4. Powers and Remedies Cumulative; Delay or Omission Not Waiver of Default. No right or remedy herein conferred upon or reserved to the Noteholder is intended to be exclusive of any other right or remedy available to Noteholder under applicable law, and every such right and remedy shall, to the extent permitted by law, be cumulative and in addition to every other right and remedy given hereunder or now or hereafter existing at law or in equity or otherwise. The assertion or employment of any right or remedy hereunder, or otherwise, shall not prevent the concurrent assertion or employment of any other appropriate right or remedy. No delay or omission of the Noteholder to exercise any right or power accruing upon any Default occurring and continuing as aforesaid shall impair any such right or power or shall be construed to be a waiver of any such Default or an acquiescence therein; and every power and remedy given by this Note or by law may be exercised from time to time, and as often as shall be deemed expedient, by the Noteholder.
7
5. Waiver of Past Defaults. The Noteholder may waive any past Default hereunder and its consequences but no such waiver shall extend to any subsequent or other Default or impair any right consequent thereto.
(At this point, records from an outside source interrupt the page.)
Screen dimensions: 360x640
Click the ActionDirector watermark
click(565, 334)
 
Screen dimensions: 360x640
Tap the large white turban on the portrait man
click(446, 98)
6. Security; Subordination. This Note is the “Note” referred to in the Stock Purchase Agreement, the Security Agreement (the “Security Agreement”) and the Pledge Agreement (the “Pledge Agreement”), each entered into by and among the Buyer, RNK, Inc. and the Noteholders and is entitled to all of the rights and benefits referred to therein, as such agreements have been amended, modified or supplemented. The obligations of the Buyer evidenced by this Note, and the rights of the Noteholder to receive the payments herein described, are expressly junior and subordinate to the prior payment of all Senior Debt of the Buyer and are governed by the Subordination Agreements.
7. Wind-up Rights. Subject to the subordination provisions of this Note and the terms of the Subordination Agreements, in the event of any voluntary or involuntary liquidation, dissolution or winding up of the Buyer, this Note shall be entitled to a claim in liquidation before participation by any holder of any capital stock of the Buyer. The amount of the claim in liquidation shall equal the amount to which the Noteholder would be entitled in the case of payment, whether or not this Note is eligible for payment at the time of liquidation.
8. Successors. The Buyer shall not assign any of their obligations under this Note or the Stock Purchase Agreement except as otherwise permitted under the terms of this Note and the Stock Purchase Agreement.
9. Assignment of Note. The Noteholder may not assign, transfer, sell or otherwise dispose of its right, title or interest in this Note without the prior written consent of Buyer, such consent not to be unreasonably withheld or delayed. Any such consent shall include an agreement that any assignee, transferee or purchaser shall agree in writing to become the Noteholder hereunder and to be bound by all of the terms and conditions contained in the Transaction Documents applicable to a “Noteholder,” as such and to be bound by the Subordination Agreement and to enter into documentation to give effect thereto.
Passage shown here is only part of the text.